Skip to first unread message

avidt...@gmail.com

unread,

Feb 6, 2013, 5:28:51 PM2/6/13

to antlr-di...@googlegroups.com

I'm following the ANTLR v3 text examples on creating various predicates, having the problem mentioned in the title above.

My goal: ignore text unless it is explicitly defined by a grammar rule.

For example, my input file has "sections":

SECTION ONE---------------

SECTION TWO----------------

etc.

Ultimately, I want to skip over any text within a section that is not something I'm explicitly looking for.

I have that working as long as the text does *not* have a token explicitly defined in the grammar (tokens section or literal).

For example, the text in section one is ignored:

SECTION ONE---------------
foo bar

SECTION TWO----------------

However, this text in section one causes a mismatched token exception when TWO is encountered:

SECTION ONE---------------
foo bar TWO

SECTION TWO----------------

Examining the ANTLR-generated code (C# target) I see that the section one rule/function does the following:

(first .Match on expected literals, 'SECTION', 'ONE' and '---------------'

then, loop until an alternative cannot be determined:

Loop Step 1. an input.LA(1)

Loop Step 2. determine an alternative path

Loop Step 3. take that path (.Match or function call)

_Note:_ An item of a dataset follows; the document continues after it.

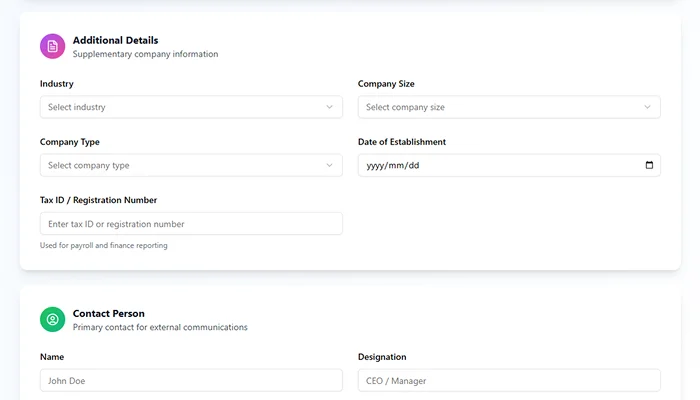This screenshot has width=700, height=400.
Task: Click the chevron arrow in Industry field
Action: 330,107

Since 'foo' and 'bar' are not defined in my grammar, all is well.

Since TWO is defined in the tokens section (or as a literal, 'TWO') Step 1 above returns a value that causes step 2 to determine the rule should exit. (Because there's some predictive checks based on rule ignoreText, see the grammar below).

If I define a predicate to determine if my text-to-ignore is a section header or not, that predicate is never called, because step 2 above *AND's* the call to the predicate token checking for token values.

I've tried the predicate in two locations: the section's rule. And, in the 'ignoreText' rule. The same thing happens: the predicate is never called.

My grammar:

ignoreTextTest: sectionOne
sectionTwo
EOF;

sectionOne: 'SECTION' 'ONE' '---------------'
ignoreText*;

sectionTwo: 'SECTION' 'TWO' '---------------'
ignoreText*;

ignoreText: (token | EOL)*;

token: (TOKEN | NUMBER | symbol);

symbol: (
TICK |
TILDE |
BANG |
AT |
... all the special symbols on the keyboard, lexer rules for each, but left out of this post).

NUMBER : '0' .. '9'+;
TOKEN: ('A' .. 'Z' | 'a' .. 'z' | '0' .. '9') ('A' .. 'Z' | 'a' .. 'z' | '0' .. '9')*;

EOL : '\r'? '\n' | '\r';
WS : (' '|'\r'|'\t'|'\n') {$channel=HIDDEN;};

To test ignored text for section headers, I defined an @members function:

protected bool isSectionHeader() // Yes, could be optimized. This is an example.
{
if (input.LT(1) == "SECTION") && input.LT(2) == "ONE" && input.LT(3) == "---------------"))
{
return(true);
}
if (input.LT(1) == "SECTION") && input.LT(2) == "TWO" && input.LT(3) == "---------------"))
{
return(true);
}
return(false);
}

If I place the predicate in the sectionOne rule or in the ignoreText rule, the situation I described above is the same: ANTLR-generated code is testing for (TOKEN | NUMBER | symbol) ***AND'ing**** that test with a call to my predicate. Thus, it never gets called.

Per the ANTLR text, gated predicates are meant to determine whether or not an alternative should be taken. So, what am I doing wrong when I can't get the predicate in the auto-generated code location to do just that?